Nano Energy ( IF 16.8 ) Pub Date : 2021-10-07 , DOI: 10.1016/j.nanoen.2021.106591 Rui Li 1 , Guoqiang Zhang 1 , Yingtao Wang 1 , Zhangwen Lin 1 , Chuanxin He 1, 2 , Yongliang Li 1, 2 , Xiangzhong Ren 1, 2 , Peixin Zhang 1, 2 , Hongwei Mi 1, 2
Acceleration of reaction kinetics is urgently pursued for high-rate sodium ion batteries, while the utilization of ferroelectric and piezoelectric effect to form local micro electric field to facilitate ion transport has rarely been reported.

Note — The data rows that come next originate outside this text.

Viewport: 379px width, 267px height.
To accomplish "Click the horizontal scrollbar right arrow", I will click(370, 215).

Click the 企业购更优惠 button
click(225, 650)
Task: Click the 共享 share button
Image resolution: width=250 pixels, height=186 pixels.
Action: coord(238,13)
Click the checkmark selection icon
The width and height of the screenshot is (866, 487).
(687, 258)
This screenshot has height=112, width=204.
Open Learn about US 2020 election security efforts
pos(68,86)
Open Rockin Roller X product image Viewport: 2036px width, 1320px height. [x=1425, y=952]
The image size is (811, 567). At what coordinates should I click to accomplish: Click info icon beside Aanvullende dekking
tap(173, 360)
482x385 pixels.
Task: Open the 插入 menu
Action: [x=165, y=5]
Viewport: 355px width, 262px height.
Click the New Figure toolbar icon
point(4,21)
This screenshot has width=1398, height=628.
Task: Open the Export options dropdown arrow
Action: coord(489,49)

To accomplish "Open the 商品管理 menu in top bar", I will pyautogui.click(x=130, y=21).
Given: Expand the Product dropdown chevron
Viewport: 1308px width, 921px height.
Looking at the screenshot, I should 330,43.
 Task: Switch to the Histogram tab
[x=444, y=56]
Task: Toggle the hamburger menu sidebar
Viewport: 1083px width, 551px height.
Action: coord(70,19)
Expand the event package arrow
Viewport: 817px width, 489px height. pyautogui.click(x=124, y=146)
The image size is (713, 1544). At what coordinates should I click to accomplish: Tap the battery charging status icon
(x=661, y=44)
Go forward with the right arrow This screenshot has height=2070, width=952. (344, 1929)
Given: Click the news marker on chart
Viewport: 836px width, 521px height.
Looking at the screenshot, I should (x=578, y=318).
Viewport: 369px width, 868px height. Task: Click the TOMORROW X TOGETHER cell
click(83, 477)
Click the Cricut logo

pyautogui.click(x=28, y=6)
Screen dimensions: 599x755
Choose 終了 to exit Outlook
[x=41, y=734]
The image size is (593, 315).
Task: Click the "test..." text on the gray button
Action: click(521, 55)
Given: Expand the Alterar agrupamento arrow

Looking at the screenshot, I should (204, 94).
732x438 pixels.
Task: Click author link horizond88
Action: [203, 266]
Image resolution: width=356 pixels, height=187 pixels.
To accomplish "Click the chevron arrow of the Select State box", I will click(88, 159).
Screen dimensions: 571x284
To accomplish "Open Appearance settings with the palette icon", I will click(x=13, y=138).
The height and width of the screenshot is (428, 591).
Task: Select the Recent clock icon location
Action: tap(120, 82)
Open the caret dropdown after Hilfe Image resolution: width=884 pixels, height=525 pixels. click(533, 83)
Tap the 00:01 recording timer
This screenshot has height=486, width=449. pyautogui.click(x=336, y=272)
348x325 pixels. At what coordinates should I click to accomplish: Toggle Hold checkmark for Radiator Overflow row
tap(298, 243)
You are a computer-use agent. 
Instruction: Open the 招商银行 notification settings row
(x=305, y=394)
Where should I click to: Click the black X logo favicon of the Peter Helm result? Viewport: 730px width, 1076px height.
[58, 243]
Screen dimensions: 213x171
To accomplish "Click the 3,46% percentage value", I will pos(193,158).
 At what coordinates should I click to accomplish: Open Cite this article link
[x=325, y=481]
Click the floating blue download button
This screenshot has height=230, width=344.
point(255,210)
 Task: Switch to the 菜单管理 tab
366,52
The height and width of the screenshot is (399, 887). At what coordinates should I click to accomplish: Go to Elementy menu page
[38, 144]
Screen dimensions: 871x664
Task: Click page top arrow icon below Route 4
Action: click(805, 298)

Herein, a coherent tin oxide/barium titanate heterostructure encapsulated inside nitrogen-doped carbon nanofibers (SnO2/BaTiO3@NCNF) is introduced as sodium ion battery anode, exhibiting high capacity retention (82% over 2000 cycles at 2 A·g1) and stunning long-term cyclability (183.4 mAh·g1 after 10000 cycles at 5 A·g1). The local potential produced by piezoelectric and ferroelectric effect of BaTiO3 (BTO) can boost sodium ion diffusion kinetics and promote rate performance of SnO2 anode. The piezoelectric effect is initiated from exploiting the drawback of volume expansion of SnO2, while the ferroelectric effect is originated from the charge separation of polarized BTO particles under external electric field. Such principle is instructive for alloying-type and convention-type anodes of alkali-ion batteries.
中文翻译:
基于 SnO2/BaTiO3 异质结构的铁电和压电效应的快速离子扩散动力学用于高速储钠
高倍率钠离子电池迫切需要加速反应动力学,而利用铁电和压电效应形成局部微电场以促进离子传输的报道很少。在此,引入了封装在氮掺杂碳纳米纤维(SnO 2 /BaTiO 3 @NCNF)内的相干氧化锡/钛酸钡异质结构作为钠离子电池阳极,表现出高容量保持率(2 A·g 1 下2000 次循环中 82% )和昏迷长期循环性能(183.4毫安·G 1在5万次循环后 A·克1)。BaTiO 3压电效应和铁电效应产生的局部电位(BTO) 可以提高钠离子扩散动力学并提高 SnO 2阳极的倍率性能。压电效应源于利用SnO 2体积膨胀的缺点,而铁电效应源于极化BTO粒子在外电场作用下的电荷分离。该原理对碱离子电池的合金化和常规型阳极具有指导意义。